Mutations in the enzymes involved in aldosterone synthesis and in mineralocorticoid receptor function may also affect BP (29). Hyperaldosteronism may result from a chimera gene placing the aldosterone synthase CYP11B2 normally expressed in the adrenal glomerulosa under the control of an adrenocorticotropic hormone-dependent promoter. As a consequence, adrenocorticotropic hormone-regulated CYP11B2 is aberrantly expressed in the adrenal fasciculata where it continuously produces aldosterone, resulting in salt retention and hypertension. Mutations in the aldosterone-binding site of the mineralocorticoid receptor may also increase its affinity for steroids that normally bind, but not activate the receptor. 11-Hydroxysteroid dehydrogenase-II (11-HSD2) ensures the specificity of mineralocorticoid receptor to aldosterone by metabolizing excess cortisol to cortisone. Inactivating mutations in the 11-HSD2 gene lead to increased renal cortisol and corticosterone, which are more powerful agonists of the mineralocorticoid receptor than cortisone. Subjects with apparent mineralocorticoid excess have high a cortisol-to-cortisone ratio in plasma and urine and severe hypertension and hypokalemia. Homozygous 11-HSD2-deficient mice, if they survive, are hypertensive and exhibit hypokalemia, polyuria, and apparent mineralocorticoid activity of corticosterone comparable to the mineralocorticoid excess syndrome in human (29, 36).

Renal nitric oxide (NO) contributes to the regulation of renal medullary flow and diuresis (10).

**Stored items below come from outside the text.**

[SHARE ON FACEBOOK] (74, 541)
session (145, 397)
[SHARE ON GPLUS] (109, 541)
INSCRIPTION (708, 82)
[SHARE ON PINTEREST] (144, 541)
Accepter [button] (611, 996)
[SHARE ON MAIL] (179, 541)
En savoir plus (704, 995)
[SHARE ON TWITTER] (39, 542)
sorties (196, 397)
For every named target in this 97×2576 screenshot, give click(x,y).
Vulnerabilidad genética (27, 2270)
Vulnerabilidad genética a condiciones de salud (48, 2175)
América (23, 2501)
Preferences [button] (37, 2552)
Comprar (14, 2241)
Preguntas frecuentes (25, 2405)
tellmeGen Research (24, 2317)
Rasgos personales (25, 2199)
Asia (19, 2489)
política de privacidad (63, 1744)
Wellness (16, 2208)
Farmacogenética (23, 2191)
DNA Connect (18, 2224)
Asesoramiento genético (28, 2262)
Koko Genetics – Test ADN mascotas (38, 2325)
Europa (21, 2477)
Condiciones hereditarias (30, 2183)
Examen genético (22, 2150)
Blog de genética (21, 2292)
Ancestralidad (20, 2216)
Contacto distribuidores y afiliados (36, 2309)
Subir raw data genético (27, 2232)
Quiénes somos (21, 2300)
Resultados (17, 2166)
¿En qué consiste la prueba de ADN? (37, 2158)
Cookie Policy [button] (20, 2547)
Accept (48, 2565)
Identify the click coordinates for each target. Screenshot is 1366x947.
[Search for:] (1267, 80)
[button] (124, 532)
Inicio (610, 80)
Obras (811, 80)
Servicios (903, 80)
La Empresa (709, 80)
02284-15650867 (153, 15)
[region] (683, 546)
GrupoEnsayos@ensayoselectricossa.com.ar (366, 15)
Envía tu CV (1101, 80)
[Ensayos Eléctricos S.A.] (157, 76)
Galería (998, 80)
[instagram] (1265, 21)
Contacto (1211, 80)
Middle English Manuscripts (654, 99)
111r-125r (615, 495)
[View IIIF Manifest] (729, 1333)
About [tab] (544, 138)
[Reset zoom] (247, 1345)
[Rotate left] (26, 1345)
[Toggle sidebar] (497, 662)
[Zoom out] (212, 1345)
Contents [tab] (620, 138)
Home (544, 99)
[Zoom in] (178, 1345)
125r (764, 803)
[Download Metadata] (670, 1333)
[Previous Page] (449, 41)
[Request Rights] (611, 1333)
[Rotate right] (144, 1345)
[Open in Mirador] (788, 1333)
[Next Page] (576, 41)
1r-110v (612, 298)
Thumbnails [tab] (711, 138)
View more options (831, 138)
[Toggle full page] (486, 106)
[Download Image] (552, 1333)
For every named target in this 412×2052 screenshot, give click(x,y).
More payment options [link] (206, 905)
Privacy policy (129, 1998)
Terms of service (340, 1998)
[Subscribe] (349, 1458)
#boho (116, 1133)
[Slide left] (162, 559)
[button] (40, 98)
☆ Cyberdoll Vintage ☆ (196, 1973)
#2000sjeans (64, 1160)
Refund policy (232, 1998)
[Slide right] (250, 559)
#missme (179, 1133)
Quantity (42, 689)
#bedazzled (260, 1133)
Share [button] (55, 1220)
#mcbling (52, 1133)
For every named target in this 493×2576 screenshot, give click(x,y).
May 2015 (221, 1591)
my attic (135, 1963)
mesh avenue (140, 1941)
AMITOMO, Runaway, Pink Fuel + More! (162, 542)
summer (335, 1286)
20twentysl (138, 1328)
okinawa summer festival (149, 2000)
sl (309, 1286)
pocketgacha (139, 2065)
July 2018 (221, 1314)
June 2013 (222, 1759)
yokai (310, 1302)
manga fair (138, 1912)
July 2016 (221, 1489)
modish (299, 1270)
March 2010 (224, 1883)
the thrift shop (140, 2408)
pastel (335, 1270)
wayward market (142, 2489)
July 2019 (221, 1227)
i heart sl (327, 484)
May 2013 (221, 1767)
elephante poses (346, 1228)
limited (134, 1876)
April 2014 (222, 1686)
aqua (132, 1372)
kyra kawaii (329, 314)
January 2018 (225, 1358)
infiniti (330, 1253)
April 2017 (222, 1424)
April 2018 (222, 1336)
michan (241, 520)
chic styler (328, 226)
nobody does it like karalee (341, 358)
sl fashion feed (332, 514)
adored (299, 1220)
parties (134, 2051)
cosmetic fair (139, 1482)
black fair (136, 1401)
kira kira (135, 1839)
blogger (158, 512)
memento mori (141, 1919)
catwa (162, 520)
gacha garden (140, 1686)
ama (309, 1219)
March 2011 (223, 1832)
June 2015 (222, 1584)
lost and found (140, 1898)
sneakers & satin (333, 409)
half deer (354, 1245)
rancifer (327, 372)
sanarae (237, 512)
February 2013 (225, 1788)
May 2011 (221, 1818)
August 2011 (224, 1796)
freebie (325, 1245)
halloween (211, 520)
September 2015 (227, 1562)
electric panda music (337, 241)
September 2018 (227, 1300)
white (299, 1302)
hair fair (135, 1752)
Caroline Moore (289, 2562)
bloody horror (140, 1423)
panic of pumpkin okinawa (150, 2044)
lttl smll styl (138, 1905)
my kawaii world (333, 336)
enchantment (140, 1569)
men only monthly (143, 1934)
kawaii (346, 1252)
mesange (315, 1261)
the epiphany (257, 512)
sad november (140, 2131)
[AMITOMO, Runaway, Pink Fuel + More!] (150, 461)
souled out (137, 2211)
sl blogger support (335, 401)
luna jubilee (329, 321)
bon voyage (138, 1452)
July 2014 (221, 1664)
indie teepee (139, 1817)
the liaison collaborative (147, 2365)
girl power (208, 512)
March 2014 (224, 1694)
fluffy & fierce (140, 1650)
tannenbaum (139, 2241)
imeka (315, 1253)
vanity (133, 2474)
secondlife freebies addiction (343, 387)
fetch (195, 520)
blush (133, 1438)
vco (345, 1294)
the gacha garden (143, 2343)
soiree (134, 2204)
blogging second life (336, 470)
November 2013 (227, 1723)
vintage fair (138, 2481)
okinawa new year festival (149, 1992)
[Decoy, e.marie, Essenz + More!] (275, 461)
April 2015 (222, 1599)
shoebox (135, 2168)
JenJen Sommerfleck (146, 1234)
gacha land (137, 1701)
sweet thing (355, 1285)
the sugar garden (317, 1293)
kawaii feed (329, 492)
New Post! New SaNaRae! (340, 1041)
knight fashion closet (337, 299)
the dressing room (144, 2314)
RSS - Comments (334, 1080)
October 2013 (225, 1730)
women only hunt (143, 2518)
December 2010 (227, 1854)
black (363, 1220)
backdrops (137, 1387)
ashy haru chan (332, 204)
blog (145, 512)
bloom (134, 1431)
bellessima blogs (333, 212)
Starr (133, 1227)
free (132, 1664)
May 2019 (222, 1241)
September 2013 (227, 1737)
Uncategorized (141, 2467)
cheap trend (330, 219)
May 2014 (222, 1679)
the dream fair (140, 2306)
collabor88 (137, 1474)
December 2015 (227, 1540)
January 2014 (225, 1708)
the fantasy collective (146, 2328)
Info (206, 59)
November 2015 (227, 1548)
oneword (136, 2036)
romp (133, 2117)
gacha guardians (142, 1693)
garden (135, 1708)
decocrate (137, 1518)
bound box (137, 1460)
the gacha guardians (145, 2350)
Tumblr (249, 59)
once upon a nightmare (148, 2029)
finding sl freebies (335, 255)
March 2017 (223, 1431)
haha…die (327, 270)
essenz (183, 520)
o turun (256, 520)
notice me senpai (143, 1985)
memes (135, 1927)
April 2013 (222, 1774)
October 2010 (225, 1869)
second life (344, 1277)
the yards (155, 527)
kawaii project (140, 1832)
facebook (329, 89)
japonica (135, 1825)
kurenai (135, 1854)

Dietary sodium may inhibit L-arginine transport in the renal medulla and thereby renal NO production and medullary flow (49). High-salt diet may also increase renal medullary osmolality and decrease NO synthase expression (22), and reduced renal medullary NO synthase activity is associated with salt-sensitive hypertension (46). Additionally, salt intake may be associated with increased oxidative stress and renal expression of NADPH oxidase and decreased activity of superoxide dismutase (28). Other factors, such as epoxyeicosatrienoic acids and 20-HETE, may affect not only renal blood flow but also proximal tubule transporters and pressure natruresis (13, 26). Dopamine may regulate sodium excretion by activating one of five receptors, D1-D5 (48). The D1 receptor inhibits Na⁺-K⁺-ATPase and Na⁺/H⁺ exchanger, and activation of the D1 receptor stimulates natriuresis and diuresis, whereas its inhibition leads to sodium and water retention. D1-receptor deficiency in heterozygous and homozygous null mice is associated with hypertension. D2 receptors may also promote sodium excretion, and homozygous D2-deficient mice fed a high-salt diet show sodium retention and increased BP (36).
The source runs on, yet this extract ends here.